▶ TEXT EXCERPT
36 Books I Have Read

Title, Reynard the Fox

Author, Unknown

Publisher, Dana Estes and Company

When and Where Read, Wilmington, Sept. 4, 1906

Department of Literature, Satiric Poem

Sketch of Contents,

            The 15th century poem which is a sort of satire on the evils of the Church. Reynard is constantly getting into trouble but by his cleverness escapes punishment and death.

Page References,

Books I Have Read 37

Comment and Questions,

            A clever poem, if it has been adopted by the children. It is Aesop and La Fontaine and Piers Plowman and Skelton rolled into one. The translation is poor, but perhaps good for children, and the rhymed couplet seems somehow to fit the ridiculous tales of Reynard and his almost miraculous pranks.

Records for locating described items:
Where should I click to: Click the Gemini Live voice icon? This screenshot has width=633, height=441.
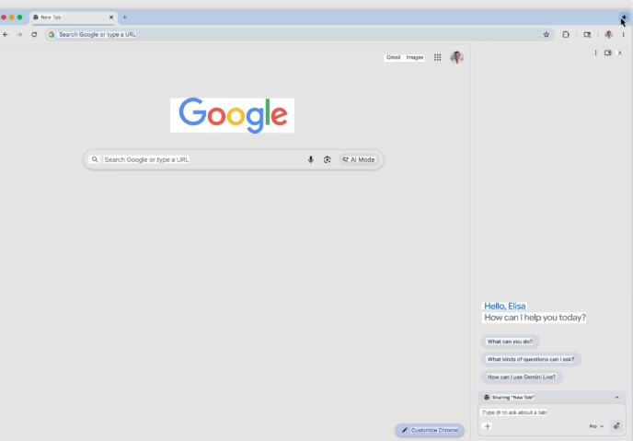coord(616,426)
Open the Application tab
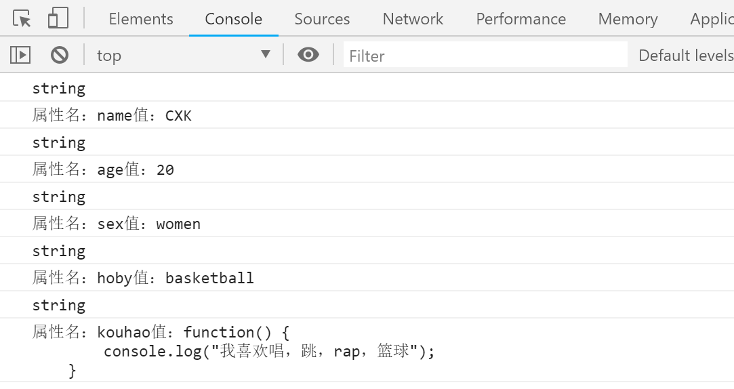The image size is (734, 389). pos(712,19)
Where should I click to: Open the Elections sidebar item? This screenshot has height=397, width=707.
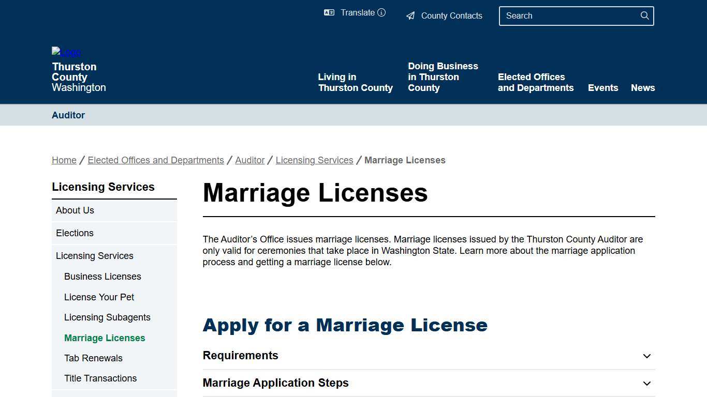(75, 233)
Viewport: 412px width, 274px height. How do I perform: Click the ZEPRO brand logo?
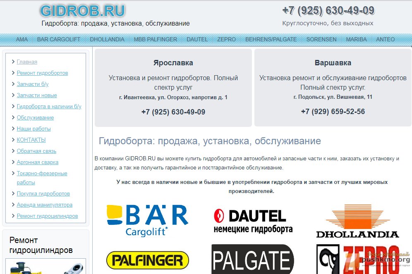point(357,260)
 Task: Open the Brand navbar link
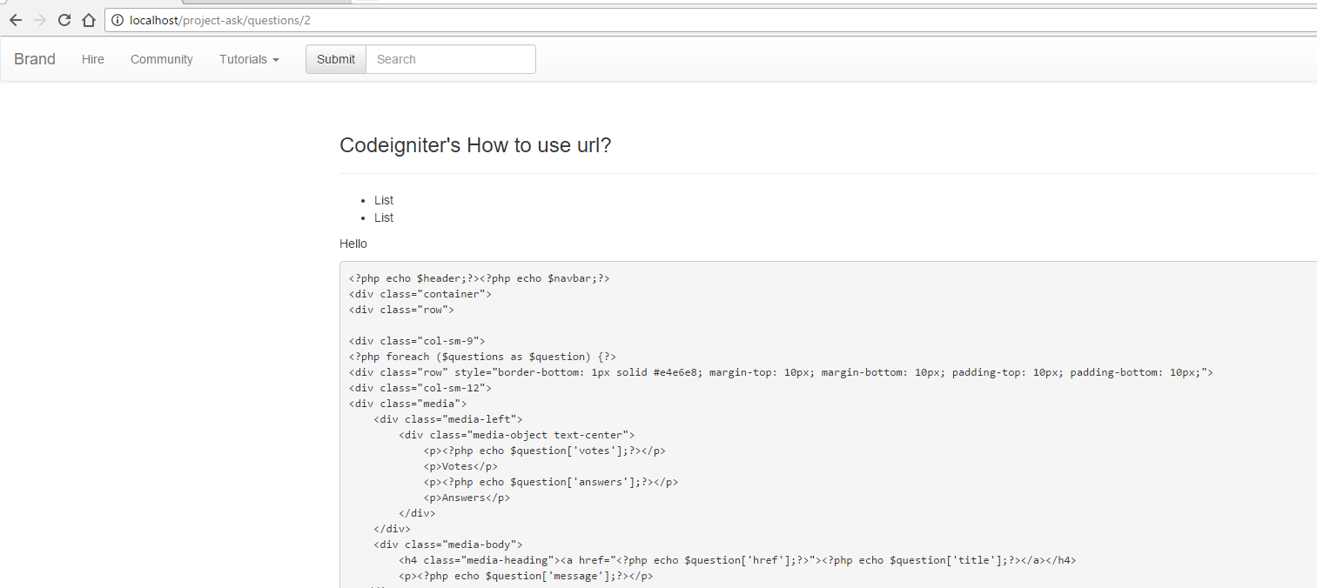(35, 59)
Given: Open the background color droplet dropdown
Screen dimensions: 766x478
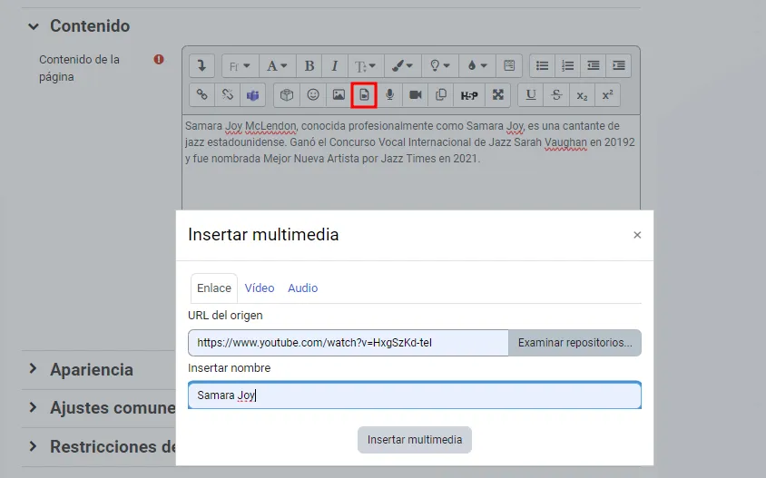Looking at the screenshot, I should click(476, 65).
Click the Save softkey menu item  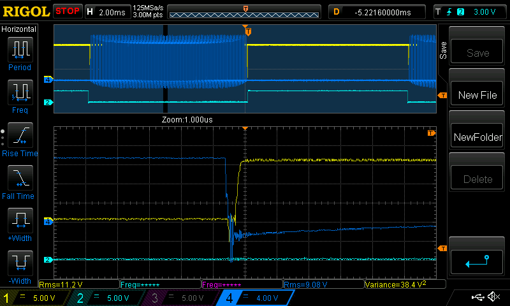[x=477, y=53]
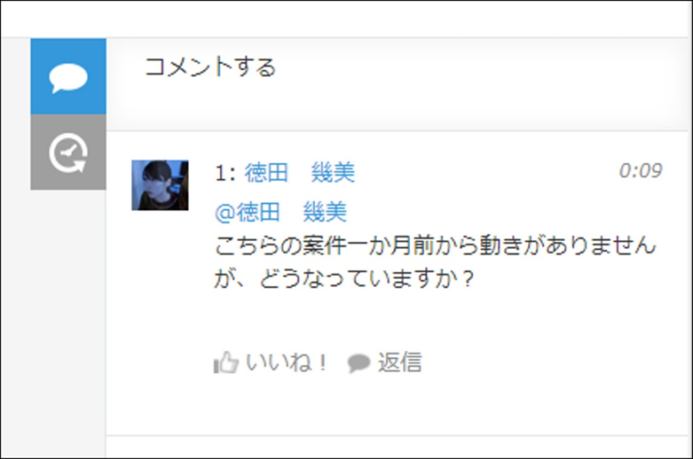Click the 返信 reply button

click(x=399, y=362)
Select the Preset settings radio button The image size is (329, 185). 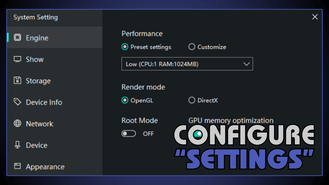pyautogui.click(x=125, y=47)
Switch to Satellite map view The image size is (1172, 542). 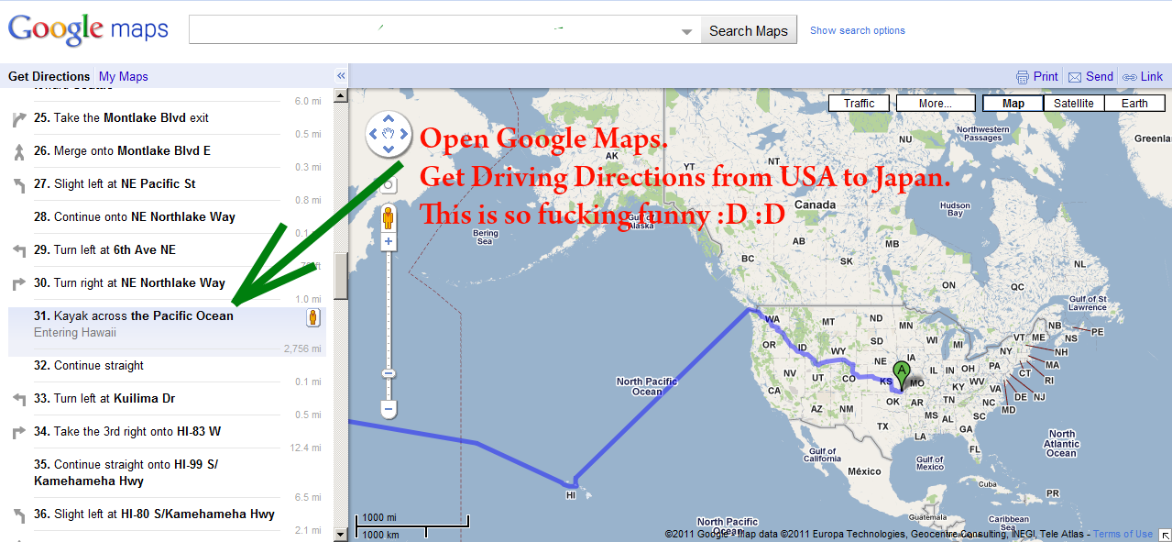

▶ STATED GOAL
Could you reproduce the reading-log entry on Reynard the Fox word for word, from its first line to its last?

▶ EXERCISE ANSWER
36 Books I Have Read

Title, Reynard the Fox

Author, Unknown

Publisher, Dana Estes and Company

When and Where Read, Wilmington, Sept. 4, 1906

Department of Literature, Satiric Poem

Sketch of Contents,

            The 15th century poem which is a sort of satire on the evils of the Church. Reynard is constantly getting into trouble but by his cleverness escapes punishment and death.

Page References,

Books I Have Read 37

Comment and Questions,

            A clever poem, if it has been adopted by the children. It is Aesop and La Fontaine and Piers Plowman and Skelton rolled into one. The translation is poor, but perhaps good for children, and the rhymed couplet seems somehow to fit the ridiculous tales of Reynard and his almost miraculous pranks.